Louvre : pourquoi Emmanuel Macron a choisi Christophe Leribault >
Pour succéder à Laurence des Cars à la tête du Louvre, Emmanuel Macron a retenu Christophe Leribault, jusqu’ici président du Château de Versailles.
Ce n’est pas un pari, mais un profil de sécurité. Le choix de Christophe Leribault, jusqu’ici président du Château de Versailles, pour succéder à Laurence des Cars à la tête du Louvre, a été mûri par Emmanuel Macron depuis plusieurs semaines. Le tout dans un contexte de crise institutionnelle aggravée par le vol des joyaux de la Couronne et par des tensions sociales persistantes au sein du musée. Le signal est clair : pas de polémique inutile, le chef de l’État privilégie un professionnel du sérail, qui connaît les rouages administratifs et budgétaires des grandes institutions.

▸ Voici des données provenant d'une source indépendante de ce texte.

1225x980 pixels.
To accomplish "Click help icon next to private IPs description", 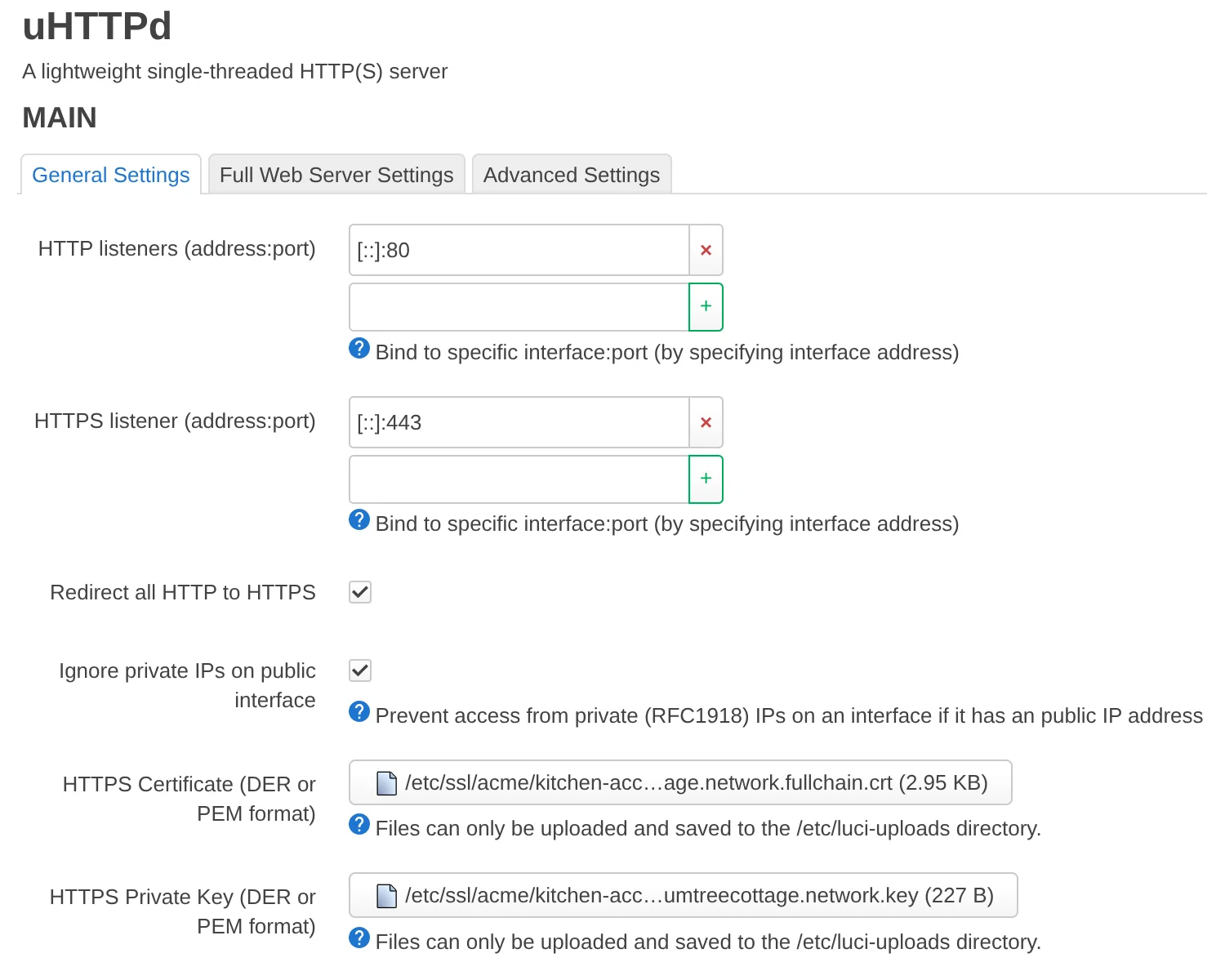I will coord(359,712).
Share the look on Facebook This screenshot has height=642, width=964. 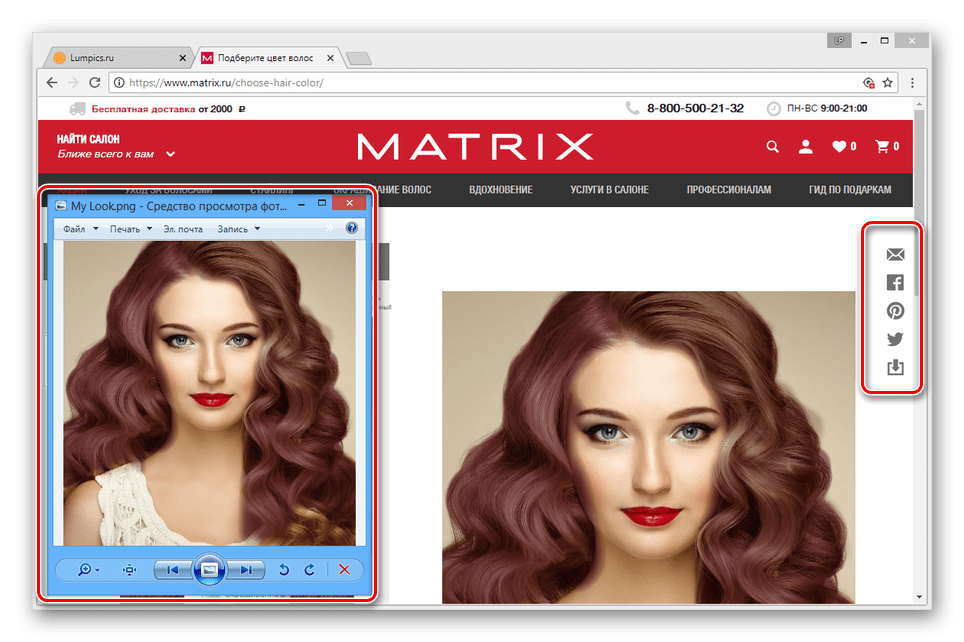pos(895,283)
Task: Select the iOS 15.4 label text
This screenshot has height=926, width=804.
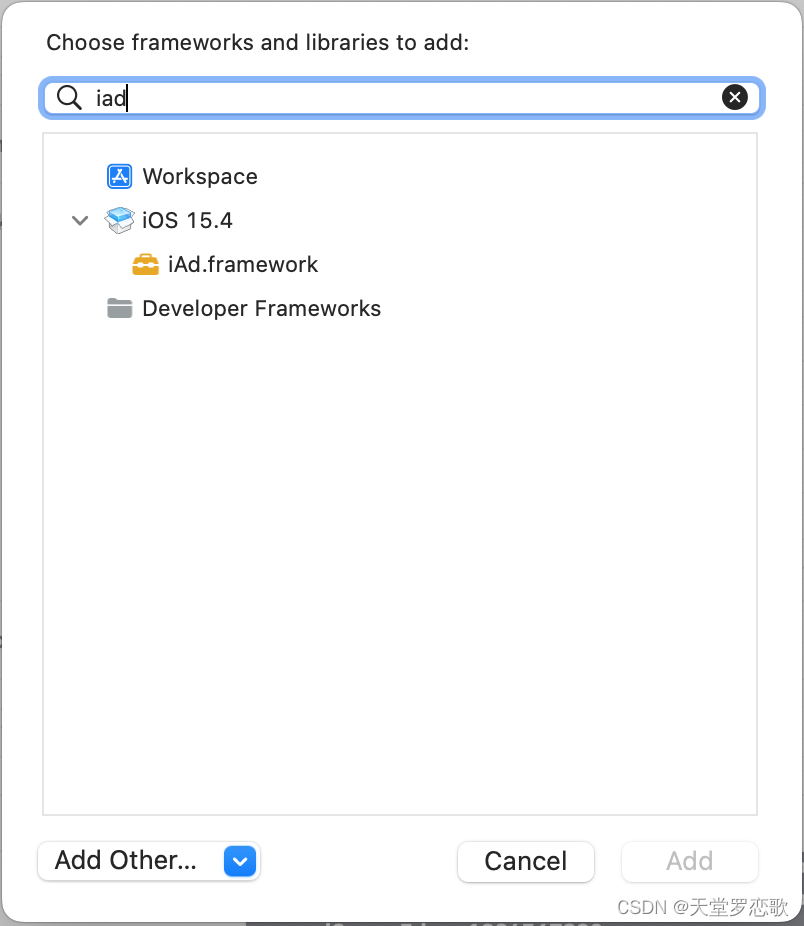Action: [x=187, y=220]
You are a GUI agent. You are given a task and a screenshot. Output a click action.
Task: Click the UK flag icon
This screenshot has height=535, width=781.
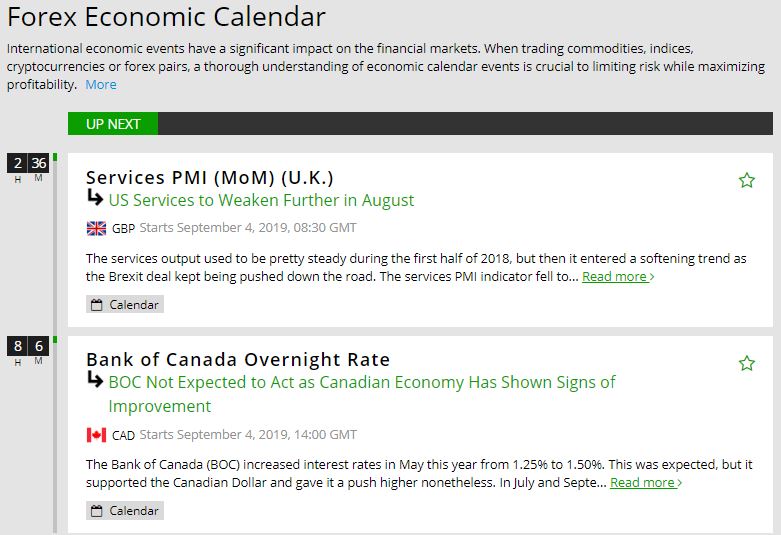click(x=96, y=228)
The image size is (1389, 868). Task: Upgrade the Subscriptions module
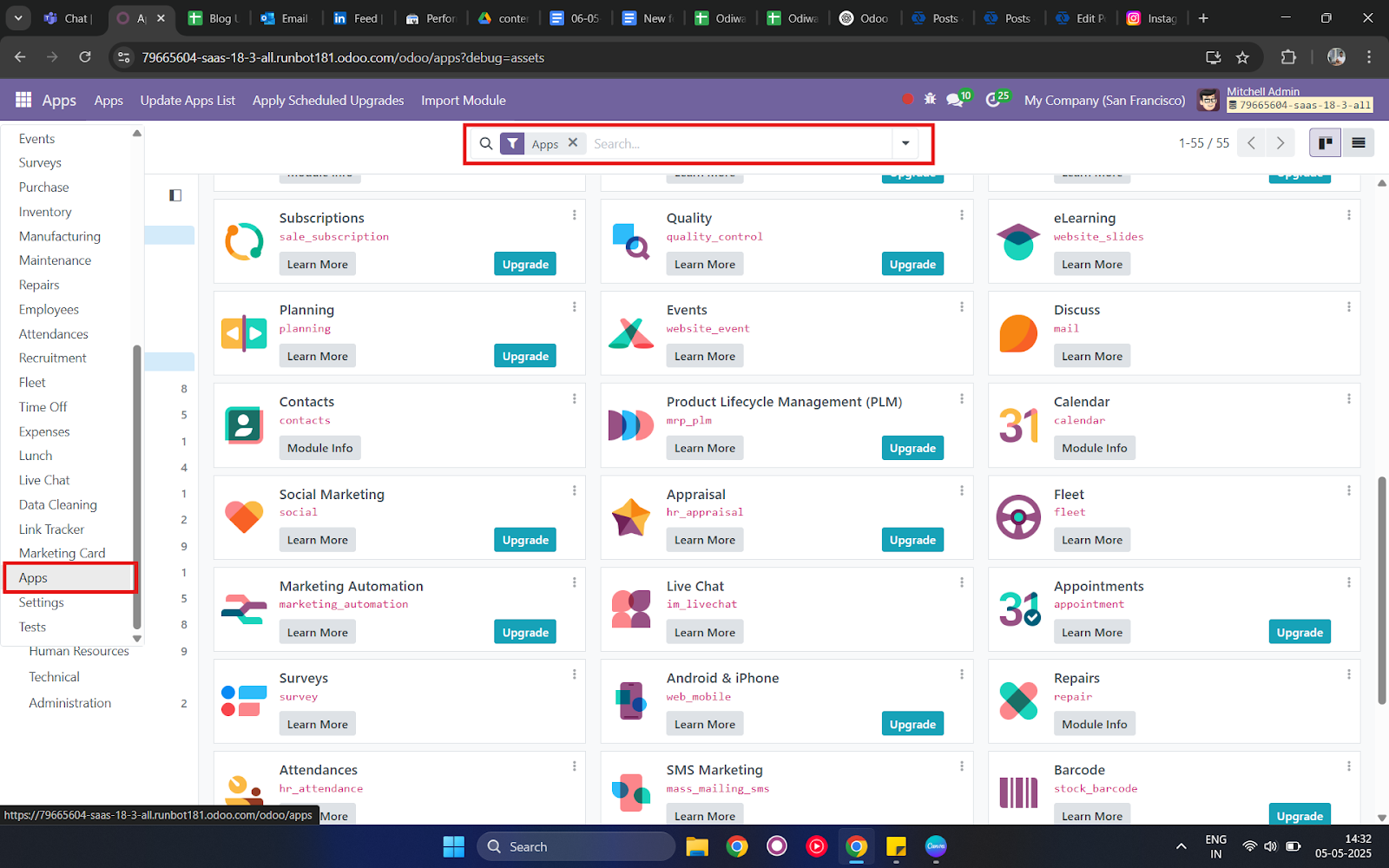point(524,263)
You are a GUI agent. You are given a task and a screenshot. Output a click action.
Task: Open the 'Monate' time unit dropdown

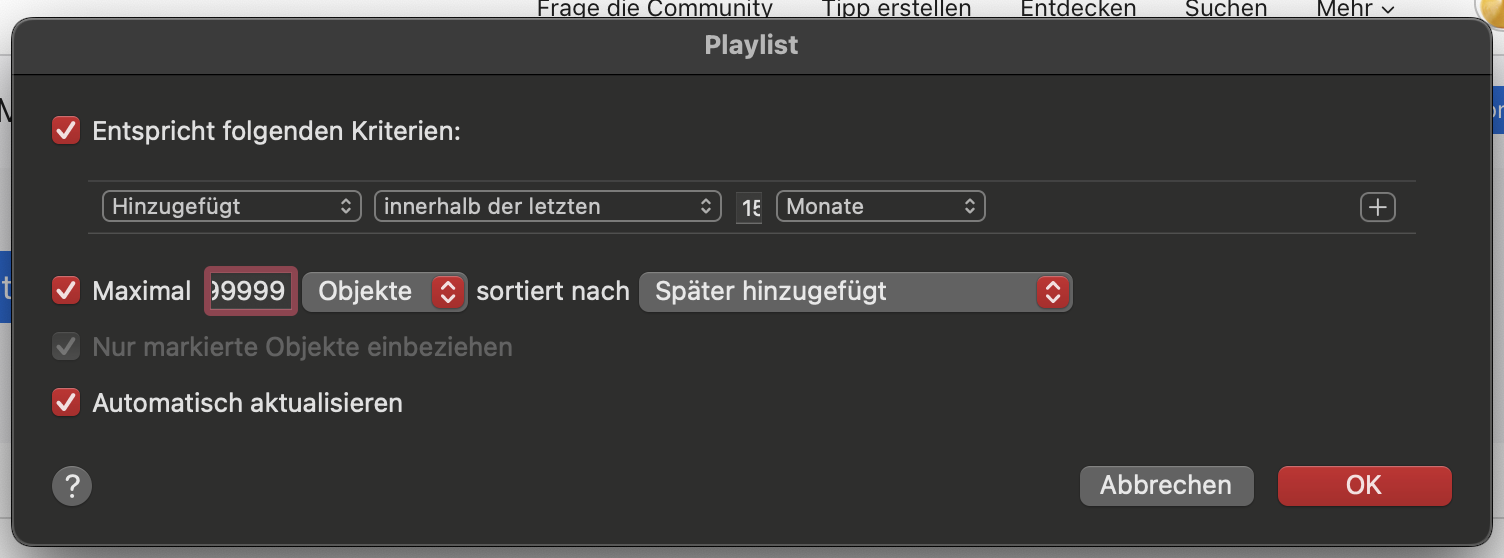click(x=880, y=207)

À 63 ans, ce conservateur général du patrimoine, passé par le Petit Palais puis le Musée d’Orsay, présente un avantage décisif : il connaît les grandes maisons, leurs équilibres internes et leurs fragilités budgétaires. Appelé en 2024 à la tête du Château de Versailles pour succéder à Catherine Pégard, il avait déjà été choisi pour diriger l’un des établissements culturels les plus exposés du pays.
Le chantier “Louvre – Nouvelle Renaissance”, estimé autour d’un milliard d’euros, nécessite un pilotage technique autant qu’une capacité à renouer le dialogue avec les équipes. Autre élément qui a pesé : Christophe Leribault connaît le Louvre pour y avoir exercé au département des arts graphiques, où il avait été nommé en 2006 par Henri Loyrette. Il appartient à cette génération issue de l’Institut national du patrimoine qui compte aujourd’hui Laurent Le Bon, Sophie Makariou ou encore Emma Lavigne. Un réseau qui structure encore largement le paysage muséal français.
À l’Élysée, on estime qu’il ne lui faudra pas de période d’atterrissage. Reste désormais à organiser sa succession à Versailles, autre institution stratégique du dispositif culturel présidentiel.